Records drawn from a dataset:
=======

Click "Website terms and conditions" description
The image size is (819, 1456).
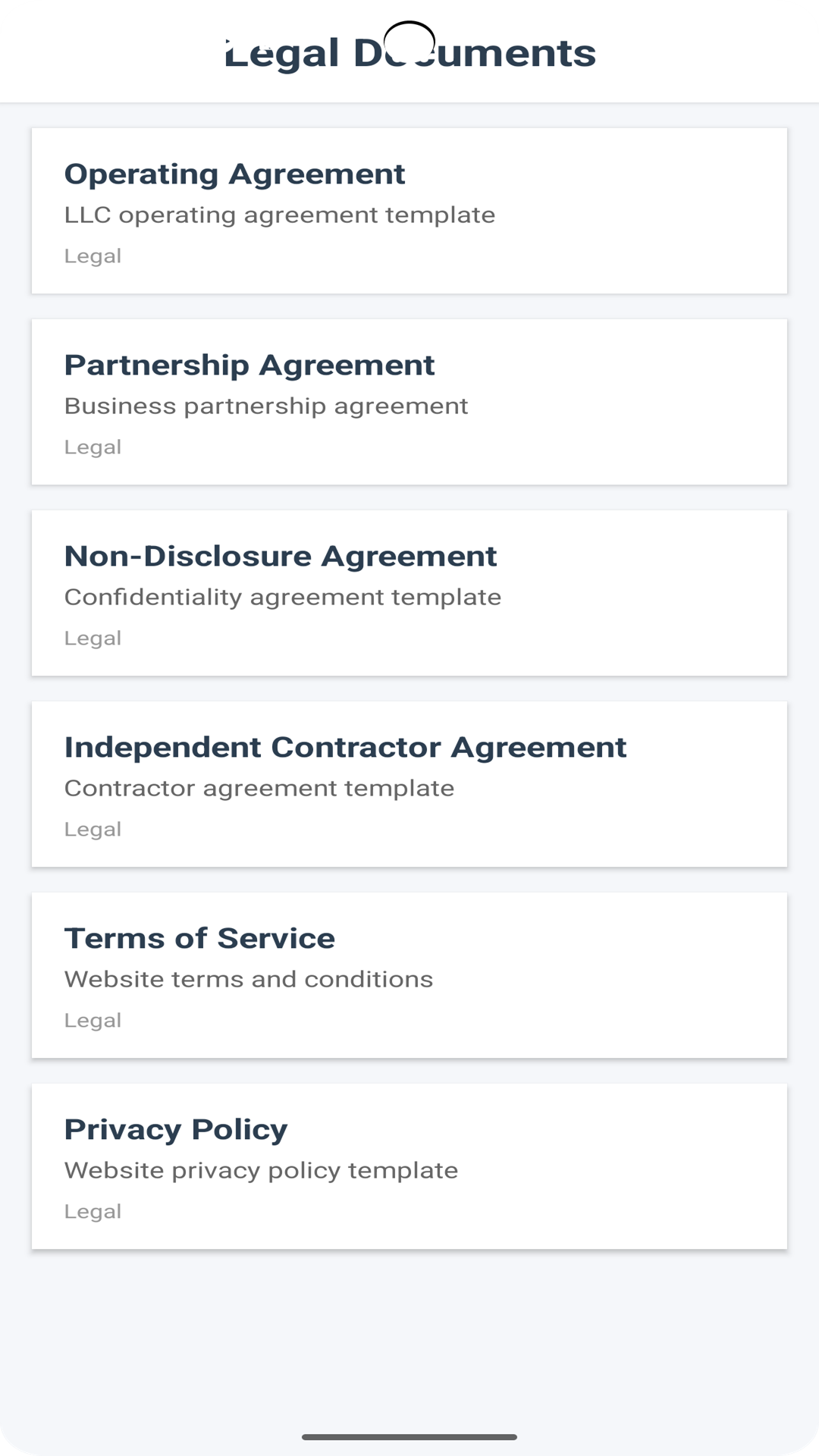248,980
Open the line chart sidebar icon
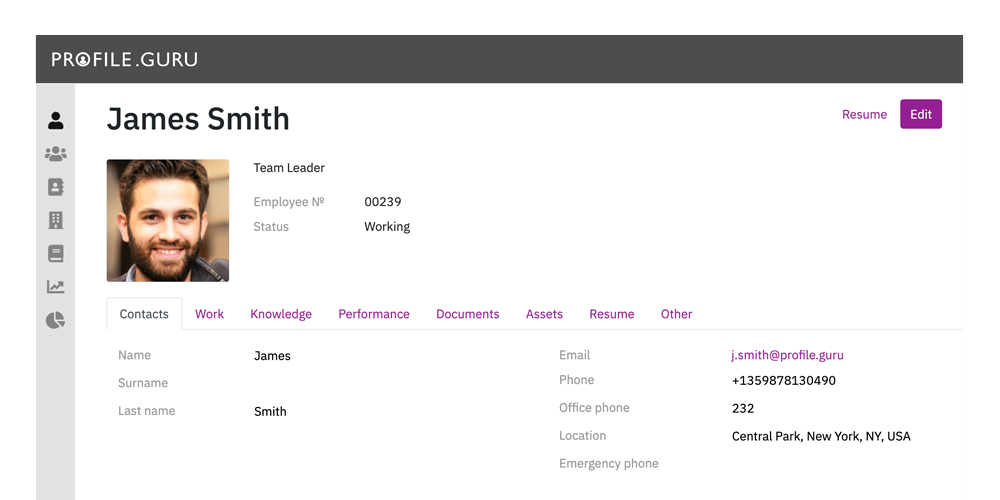Screen dimensions: 1000x500 tap(56, 287)
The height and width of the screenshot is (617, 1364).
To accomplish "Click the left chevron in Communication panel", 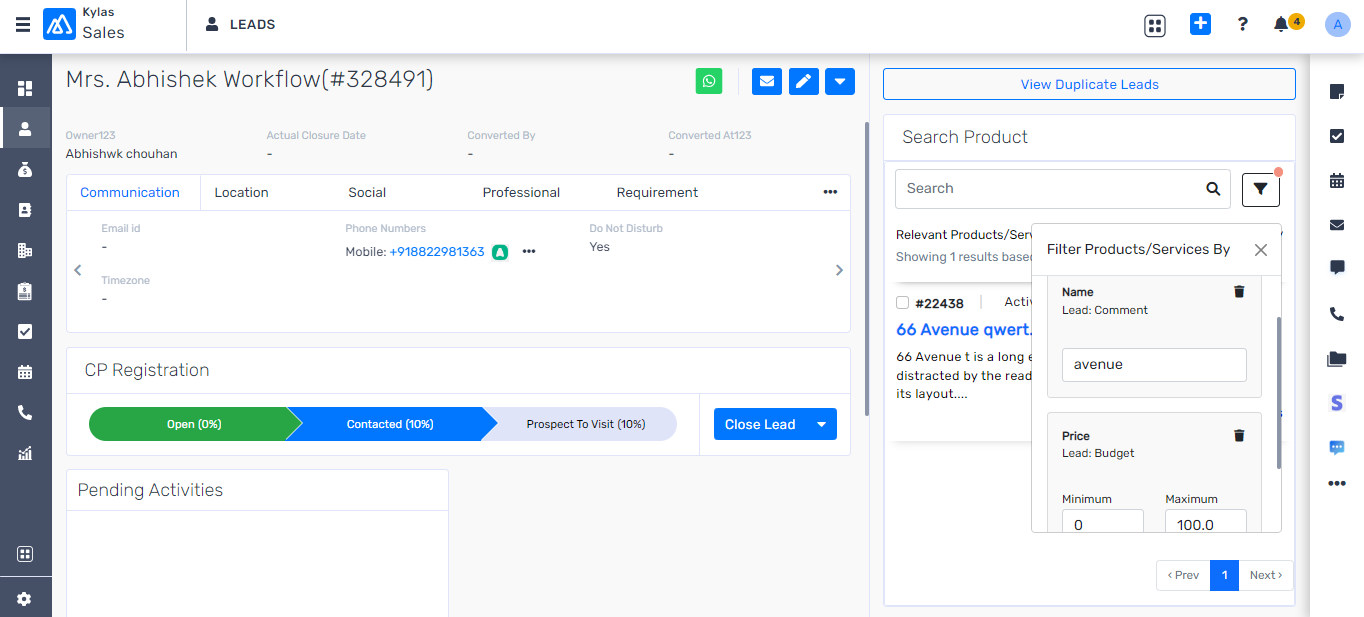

=======

Once the pictures are set aside, repeat each entry exactly as it stands.

▶ _Final answer_
Click "Website terms and conditions" description
The image size is (819, 1456).
248,980
Open the line chart sidebar icon
Screen dimensions: 1000x500 tap(56, 287)
The height and width of the screenshot is (617, 1364).
To accomplish "Click the left chevron in Communication panel", 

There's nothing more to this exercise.